Your answer differs from that of Viet Dao, who rearranged the problem as (4^5)^6 + (6^5)^4. It seems to depend upon which interpetation is correct. Is it the same in every country? Also, I am not sure which is correct in the USA. I understand that multiplications and divisions are carried out from the left to the right. For instance 24/3*6 = 8*6 = 48. At first I thought it be the same for powers. But then I found that reiterated powers are evaluated from the right as in your post. See http://en.wikipedia.org/wiki/Order_of_operations . I am not sure whether this convention is international or not.Zurtex said:I'm afraid I don't know how to do this other than working it out mod 10^{n} and finding the largest value of n that is 0 and all previous n are 0. Which is fairly easy because of the form you've given.
However you could just calculate it:
4^(5^6) + 6^(5^4) =
There is no convention; there is no right in the USA compared to anywhere else. You're just supposed to put parenthesis around the binary operators that are non-associative.ramsey2879 said:Your answer differs from that of Viet Dao, who rearranged the problem as (4^5)^6 + (6^5)^4. It seems to depend upon which interpetation is correct. Is it the same in every country? Also, I am not sure which is correct in the USA. I understand that multiplications and divisions are carried out from the left to the right. For instance 24/3*6 = 8*6 = 48. At first I thought it be the same for powers. But then I found that reiterated powers are evaluated from the right as in your post. See http://en.wikipedia.org/wiki/Order_of_operations . I am not sure whether this convention is international or not.
Then there is a problem with LaTeX since I tried writing [tex]4^{5^6}[/tex] three different ways: 4^5^6, {4^5}^6, and 4^{5^6}; each within the LaTeX coding operators of course.
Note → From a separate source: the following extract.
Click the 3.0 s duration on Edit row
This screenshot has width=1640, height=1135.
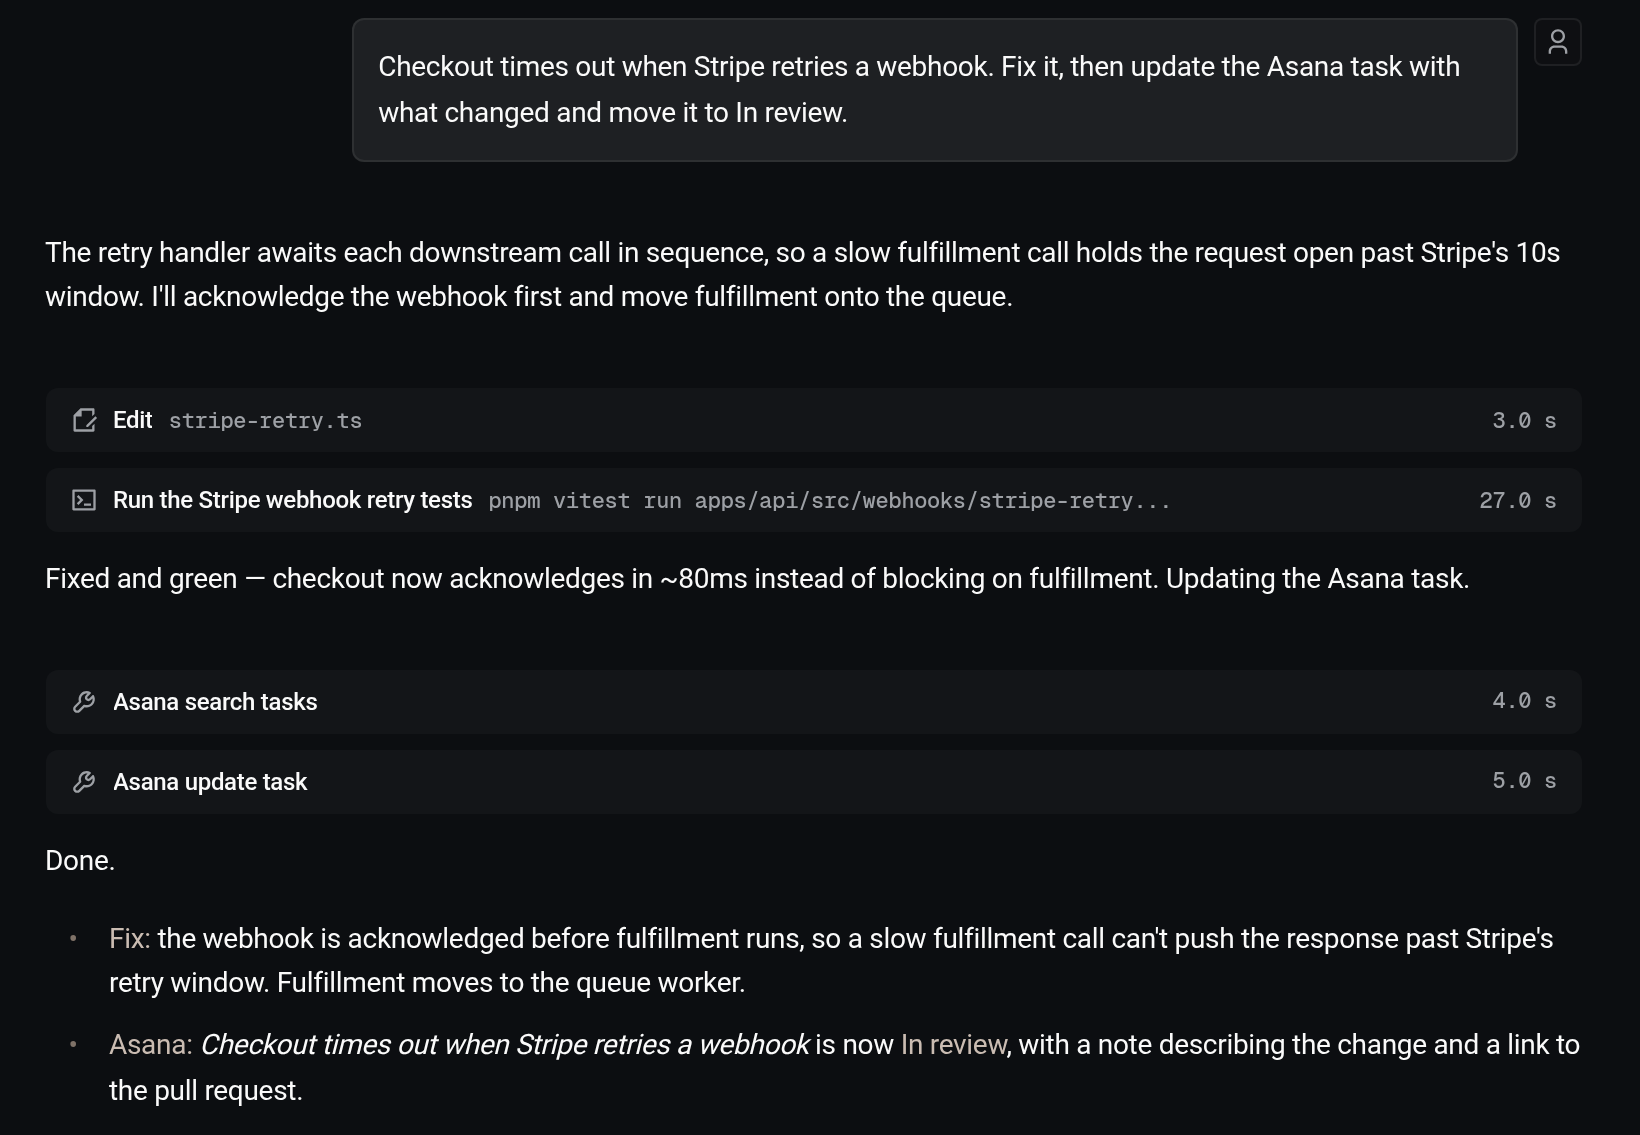(x=1524, y=421)
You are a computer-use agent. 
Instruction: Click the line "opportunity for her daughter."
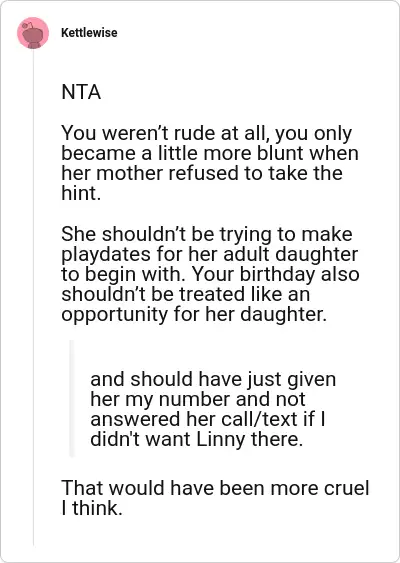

The first gives the same result as 4^56 and the latter two forms give the same result for either choice. How would you add the parenthesis to the printed form in LaTeX?Zurtex said:There is no convention; there is no right in the USA compared to anywhere else. You're just supposed to put parenthesis around the binary operators that are non-associative.
Quote the original post and look at the LaTeX, you will see my interpretation of it is correct.
There isn't a problem with LaTeX, "4^5^6" is just really bad use of it. You could do either:ramsey2879 said:Then there is a problem with LaTeX since I tried writing [tex]4^{5^6}[/tex] three different ways: 4^5^6, {4^5}^6, and 4^{5^6}; each within the LaTeX coding operators of course. The first gives the same result as 4^56 and the latter two forms give the same result for either choice. How would you add the parenthesis to the printed form in LaTeX?
Of course there's a convention; exponentiation is right-associative. Implicitly, 2^3^4 should be interpreted as 2^(3^4). Of course, that still agrees with your interpretation.Zurtex said:There is no convention; there is no right in the USA compared to anywhere else. You're just supposed to put parenthesis around the binary operators that are non-associative.
Quote the original post and look at the LaTeX, you will see my interpretation of it is correct.
Really? That's a convention? That's what I intuitively thought, maybe I just noticed it so many times and it came to me without thinking.master_coda said:Of course there's a convention; exponentiation is right-associative. Implicitly, 2^3^4 should be interpreted as 2^(3^4). Of course, that still agrees with your interpretation.
Yes; it's even mentioned on the wikipedia page that ramsey2879 was referencing (and on the associativity page as well). It doesn't seem to be as well known as most other such conventions, probably because expressions like a^b^c don't occur all that often.Zurtex said:Really? That's a convention? That's what I intuitively thought, maybe I just noticed it so many times and it came to me without thinking.
Zurtex, what software did you use to get this answer, because it seems right that the answer would end in a two, as per Viet Dao's reply? Yet, your software has it ending in five zeros! To help validate your answer, calculate the two parts before you add them, inspect the last digits on each, and see if a rounding error happens before or after the final additon.Zurtex said:However you could just calculate it:
4^(5^6) + 6^(5^4) = 153...3920275853921484800000
Viet Dao is answering a different question- he interpreted the stacked exponentiation in a way different from the standard.SteveRives said:Zurtex, what software did you use to get this answer, because it seems right that the answer would end in a two, as per Viet Dao's reply? Yet, your software has it ending in five zeros! To help validate your answer, calculate the two parts before you add them, inspect the last digits on each, and see if a rounding error happens before or after the final additon.
VietDao29 was interpreting the numbers differently than Zurtex; so they got different results.SteveRives said:Zurtex, what software did you use to get this answer, because it seems right that the answer would end in a two, as per Viet Dao's reply? Yet, your software has it ending in five zeros! To help validate your answer, calculate the two parts before you add them, inspect the last digits on each, and see if a rounding error happens before or after the final additon.